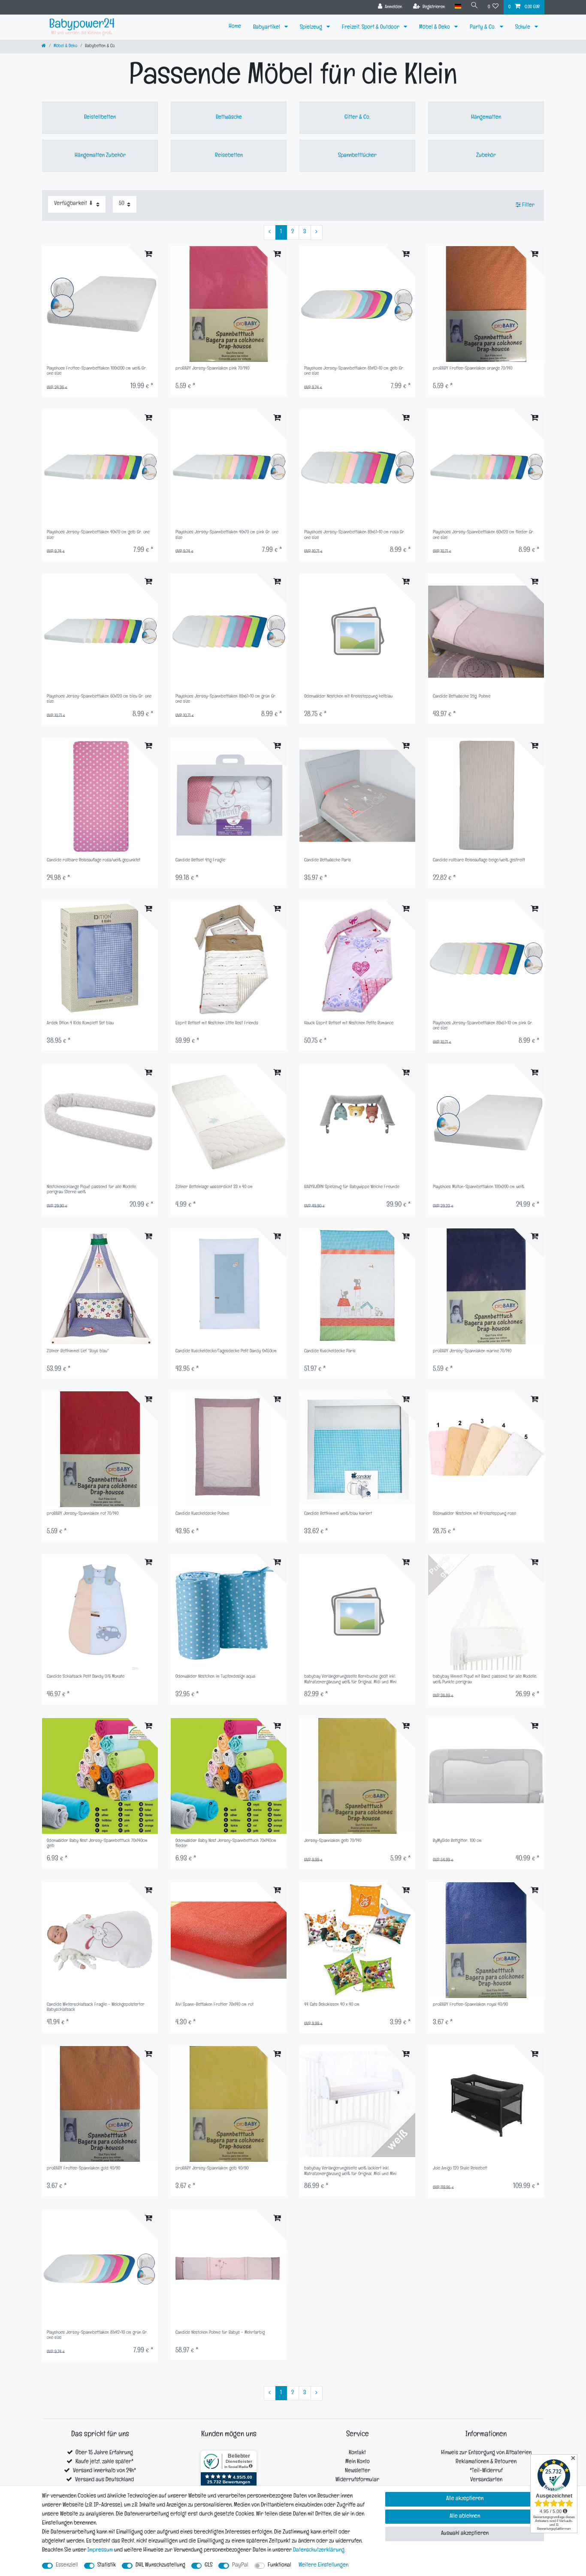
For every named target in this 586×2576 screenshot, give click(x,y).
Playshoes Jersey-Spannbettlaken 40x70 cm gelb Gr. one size (98, 535)
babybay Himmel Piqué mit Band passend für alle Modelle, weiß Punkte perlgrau (485, 1680)
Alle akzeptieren (464, 2499)
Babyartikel (267, 28)
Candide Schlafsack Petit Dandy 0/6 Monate (85, 1677)
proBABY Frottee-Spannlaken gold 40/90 (83, 2168)
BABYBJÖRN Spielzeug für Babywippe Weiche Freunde (351, 1187)
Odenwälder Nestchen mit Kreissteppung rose (474, 1514)
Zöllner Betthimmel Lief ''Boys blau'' (78, 1351)
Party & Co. (483, 28)
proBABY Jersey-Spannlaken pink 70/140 (212, 368)
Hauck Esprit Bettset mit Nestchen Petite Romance (348, 1023)
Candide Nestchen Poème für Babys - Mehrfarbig (220, 2333)
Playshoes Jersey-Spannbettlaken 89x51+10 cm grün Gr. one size (225, 699)
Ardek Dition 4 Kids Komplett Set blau (80, 1023)
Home (235, 27)
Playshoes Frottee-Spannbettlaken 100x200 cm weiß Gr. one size (97, 371)
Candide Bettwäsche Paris (327, 860)
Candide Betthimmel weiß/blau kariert (338, 1514)
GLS (208, 2565)
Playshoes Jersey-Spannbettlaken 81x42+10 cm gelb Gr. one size (354, 371)
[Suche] (474, 6)
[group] (357, 304)
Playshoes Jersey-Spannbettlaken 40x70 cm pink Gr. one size (226, 535)
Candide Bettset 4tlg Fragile (200, 860)
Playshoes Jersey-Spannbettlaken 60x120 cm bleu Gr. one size (99, 699)
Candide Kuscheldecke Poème (202, 1514)
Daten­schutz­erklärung (318, 2550)
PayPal (240, 2565)
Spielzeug (311, 28)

┄┄┄┄┄┄┄┄┄┄

▸ **The problem**
Your copy should match the records word for word, with the pictures removed.

▸ **Written response**
For every named target in this 586×2576 screenshot, give click(x,y).
Playshoes Jersey-Spannbettlaken 40x70 cm gelb Gr. one size (98, 535)
babybay Himmel Piqué mit Band passend für alle Modelle, weiß Punkte perlgrau (485, 1680)
Alle akzeptieren (464, 2499)
Babyartikel (267, 28)
Candide Schlafsack Petit Dandy 0/6 Monate (85, 1677)
proBABY Frottee-Spannlaken gold 40/90 (83, 2168)
BABYBJÖRN Spielzeug für Babywippe Weiche Freunde (351, 1187)
Odenwälder Nestchen mit Kreissteppung rose (474, 1514)
Zöllner Betthimmel Lief ''Boys blau'' (78, 1351)
Party & Co. (483, 28)
proBABY Jersey-Spannlaken pink 70/140 (212, 368)
Hauck Esprit Bettset mit Nestchen Petite Romance (348, 1023)
Candide Nestchen Poème für Babys - Mehrfarbig (220, 2333)
Playshoes Jersey-Spannbettlaken 89x51+10 cm grün Gr. one size (225, 699)
Ardek Dition 4 Kids Komplett Set blau (80, 1023)
Home (235, 27)
Playshoes Frottee-Spannbettlaken 100x200 cm weiß Gr. one size (97, 371)
Candide Bettwäsche Paris (327, 860)
Candide Betthimmel weiß/blau kariert (338, 1514)
GLS (208, 2565)
Playshoes Jersey-Spannbettlaken 81x42+10 cm gelb Gr. one size (354, 371)
[Suche] (474, 6)
[group] (357, 304)
Playshoes Jersey-Spannbettlaken 40x70 cm pink Gr. one size (226, 535)
Candide Bettset 4tlg Fragile (200, 860)
Playshoes Jersey-Spannbettlaken 60x120 cm bleu Gr. one size (99, 699)
Candide Kuscheldecke Poème (202, 1514)
Daten­schutz­erklärung (318, 2550)
PayPal (240, 2565)
Spielzeug (311, 28)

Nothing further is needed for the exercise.